Col. (parl.) 1645.19

Biography

This Member should not be confused with two namesakes, of Llanbadarn Fawr and Cwmowen, both of whom were also magistrates.20 Rather, he was the eldest son of John Lewis, the leading gentleman in Cardiganshire after the demise of his father-in-law, Sir Richard Price. Lack of evidence makes it difficult to understand why James Lewis and not his father secured the Cardiganshire parliamentary seat between 1624 and the Short Parliament of 1640, but quite possibly he acted as the latter’s proxy in Parliament. The family’s dominance of the county place in the 1620s certainly did not reflect an appetite for activity within the Commons. James Lewis seems to have been appointed to two committees in the 1620s.

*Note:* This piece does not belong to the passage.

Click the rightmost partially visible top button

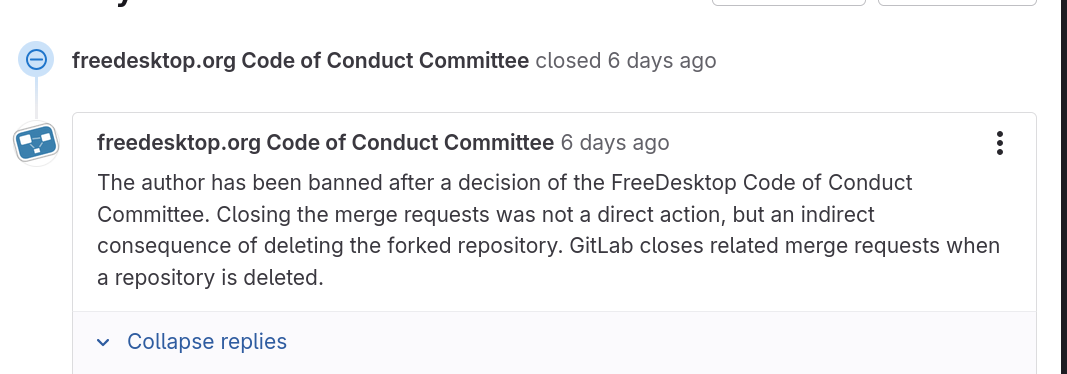pos(957,3)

The first was for the bill to naturalize Sir Robert Anstruther, Sir George Abercromy, and John Cragge (10 Apr. 1624) - although it is possible that this was Robert Lewis, Member for Reigate - and the second concerned the bill allowing liberty to marry at any time of year (6 May 1626).21 His interest in these measures is unknown.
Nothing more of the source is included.